Other Oakland-only pre-Draft thoughts:

  • Do any of you baseball fans actually tune into the Draft? Commish Selig has tried to increase its exposure with the primetime-TV slot, but won’t it always be difficult to really care when the teens and 20-somethings being plucked from nowhere won’t be getting somewhere for, at minimum, two to three years? What’s so interesting about the NFL’s selection process, is most first-round picks are expected to play (if not start) on Day 1. Selig and MLB will never be able to match that immediacy factor.
  • Even if you don’t tune in — I don’t either — it’s not difficult to gather that the A’s haven’t had a load of success the last five years picking position players. While it’s too early to weigh in on their 2009 and 2010 hauls, this evidence below isn’t promising:

2006: Third-rounder Matt Sulentic and fifth-rounder Jermaine Mitchell are still in Double-A and don’t appear to be Major League regulars.

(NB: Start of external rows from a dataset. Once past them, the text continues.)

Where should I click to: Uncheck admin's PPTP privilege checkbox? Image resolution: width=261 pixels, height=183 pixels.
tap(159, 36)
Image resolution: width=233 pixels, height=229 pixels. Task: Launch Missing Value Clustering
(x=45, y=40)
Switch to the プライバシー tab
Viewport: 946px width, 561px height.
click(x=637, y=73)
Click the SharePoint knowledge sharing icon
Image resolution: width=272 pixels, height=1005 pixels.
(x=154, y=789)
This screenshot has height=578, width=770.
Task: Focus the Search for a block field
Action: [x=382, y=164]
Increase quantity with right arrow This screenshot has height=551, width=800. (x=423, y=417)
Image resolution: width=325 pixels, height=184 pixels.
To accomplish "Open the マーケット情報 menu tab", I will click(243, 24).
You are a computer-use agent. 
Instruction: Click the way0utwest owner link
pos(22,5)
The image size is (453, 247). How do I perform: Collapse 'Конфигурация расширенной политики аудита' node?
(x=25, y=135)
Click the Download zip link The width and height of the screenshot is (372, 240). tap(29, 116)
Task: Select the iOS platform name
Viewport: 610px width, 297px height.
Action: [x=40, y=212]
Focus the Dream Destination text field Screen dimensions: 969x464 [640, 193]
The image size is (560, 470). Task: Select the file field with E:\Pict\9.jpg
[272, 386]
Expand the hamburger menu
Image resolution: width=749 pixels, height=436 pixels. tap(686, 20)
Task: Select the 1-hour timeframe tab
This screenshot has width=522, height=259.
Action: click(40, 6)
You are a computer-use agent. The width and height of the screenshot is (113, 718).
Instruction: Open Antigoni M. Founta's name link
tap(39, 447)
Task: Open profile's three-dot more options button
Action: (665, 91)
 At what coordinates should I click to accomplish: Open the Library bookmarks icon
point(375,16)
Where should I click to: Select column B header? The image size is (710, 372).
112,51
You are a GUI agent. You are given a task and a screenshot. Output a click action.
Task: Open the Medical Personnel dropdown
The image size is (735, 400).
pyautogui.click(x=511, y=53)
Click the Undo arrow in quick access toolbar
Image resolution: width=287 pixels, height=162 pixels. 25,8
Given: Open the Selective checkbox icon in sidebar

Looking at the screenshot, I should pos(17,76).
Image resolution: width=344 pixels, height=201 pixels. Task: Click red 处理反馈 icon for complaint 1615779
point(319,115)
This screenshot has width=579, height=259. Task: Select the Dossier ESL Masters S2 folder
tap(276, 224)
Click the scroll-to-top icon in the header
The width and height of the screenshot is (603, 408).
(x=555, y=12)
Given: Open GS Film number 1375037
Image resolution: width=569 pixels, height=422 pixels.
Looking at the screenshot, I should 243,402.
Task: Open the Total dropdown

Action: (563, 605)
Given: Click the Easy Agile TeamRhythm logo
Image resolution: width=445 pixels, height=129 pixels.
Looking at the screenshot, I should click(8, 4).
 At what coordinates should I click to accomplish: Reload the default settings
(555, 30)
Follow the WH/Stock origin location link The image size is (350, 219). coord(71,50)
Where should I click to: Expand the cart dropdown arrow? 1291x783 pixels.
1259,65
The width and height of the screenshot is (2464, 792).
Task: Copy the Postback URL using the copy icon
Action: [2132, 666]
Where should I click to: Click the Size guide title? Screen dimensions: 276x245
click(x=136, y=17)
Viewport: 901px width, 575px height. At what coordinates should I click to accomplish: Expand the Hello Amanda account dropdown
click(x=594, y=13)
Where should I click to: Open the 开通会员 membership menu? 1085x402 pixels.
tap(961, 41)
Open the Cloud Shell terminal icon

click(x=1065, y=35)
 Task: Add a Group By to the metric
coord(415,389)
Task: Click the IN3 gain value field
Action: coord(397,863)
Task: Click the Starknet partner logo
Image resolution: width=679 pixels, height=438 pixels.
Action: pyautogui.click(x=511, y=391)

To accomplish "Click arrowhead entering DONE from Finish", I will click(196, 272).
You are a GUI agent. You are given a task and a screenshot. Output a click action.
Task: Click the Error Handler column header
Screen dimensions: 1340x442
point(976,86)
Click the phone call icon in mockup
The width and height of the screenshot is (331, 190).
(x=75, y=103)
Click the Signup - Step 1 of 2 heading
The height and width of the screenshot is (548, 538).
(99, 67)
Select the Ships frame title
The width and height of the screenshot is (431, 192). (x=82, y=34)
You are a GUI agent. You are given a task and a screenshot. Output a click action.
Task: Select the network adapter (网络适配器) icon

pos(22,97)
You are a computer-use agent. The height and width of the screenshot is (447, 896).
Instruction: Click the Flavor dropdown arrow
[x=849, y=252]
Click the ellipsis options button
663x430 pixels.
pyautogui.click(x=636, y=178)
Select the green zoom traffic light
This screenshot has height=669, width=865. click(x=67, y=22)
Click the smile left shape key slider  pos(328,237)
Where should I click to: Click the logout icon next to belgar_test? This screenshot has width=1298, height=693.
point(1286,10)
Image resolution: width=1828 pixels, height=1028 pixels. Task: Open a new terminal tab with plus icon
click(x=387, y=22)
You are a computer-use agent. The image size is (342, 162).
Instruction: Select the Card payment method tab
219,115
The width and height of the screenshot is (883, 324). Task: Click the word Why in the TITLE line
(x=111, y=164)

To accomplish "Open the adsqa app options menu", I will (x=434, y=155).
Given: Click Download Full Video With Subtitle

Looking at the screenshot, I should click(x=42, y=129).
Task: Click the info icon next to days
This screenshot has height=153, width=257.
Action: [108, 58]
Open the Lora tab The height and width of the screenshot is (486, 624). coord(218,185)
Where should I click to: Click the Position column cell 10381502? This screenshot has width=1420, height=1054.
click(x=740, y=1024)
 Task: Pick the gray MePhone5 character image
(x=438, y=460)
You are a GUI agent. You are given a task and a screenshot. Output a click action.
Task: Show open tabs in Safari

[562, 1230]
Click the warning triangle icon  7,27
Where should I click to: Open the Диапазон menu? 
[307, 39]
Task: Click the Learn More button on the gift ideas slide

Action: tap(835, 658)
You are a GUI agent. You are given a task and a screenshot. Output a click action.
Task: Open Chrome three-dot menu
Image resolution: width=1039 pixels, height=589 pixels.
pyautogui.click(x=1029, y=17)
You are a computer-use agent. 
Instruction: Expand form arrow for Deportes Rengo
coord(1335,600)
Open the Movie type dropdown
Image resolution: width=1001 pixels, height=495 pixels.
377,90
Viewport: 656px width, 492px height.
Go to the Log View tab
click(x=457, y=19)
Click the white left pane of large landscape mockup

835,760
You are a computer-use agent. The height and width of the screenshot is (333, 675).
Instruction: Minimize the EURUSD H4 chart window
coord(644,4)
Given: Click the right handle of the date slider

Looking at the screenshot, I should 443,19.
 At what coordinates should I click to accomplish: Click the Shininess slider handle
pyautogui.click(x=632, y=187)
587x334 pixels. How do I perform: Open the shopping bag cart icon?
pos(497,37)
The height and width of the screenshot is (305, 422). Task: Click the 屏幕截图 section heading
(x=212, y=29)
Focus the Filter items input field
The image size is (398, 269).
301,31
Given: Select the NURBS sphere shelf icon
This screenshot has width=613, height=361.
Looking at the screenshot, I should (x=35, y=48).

2007: Comp. picks Sean Doolittle (injuries) and Corey Brown (traded in Josh Willingham deal) as well as second-rounders Greg Desme (turned to the cloth) and Josh Horton (bench player-in training) don’t appear to be Major Regulars.

2008: First-rounder Jemile Weeks is likely a futre a starting second baseman, but will he be an All-Star caliber player? Second-rounder Petey Paramore can catch behind home plate but has yet to hit in the Minors.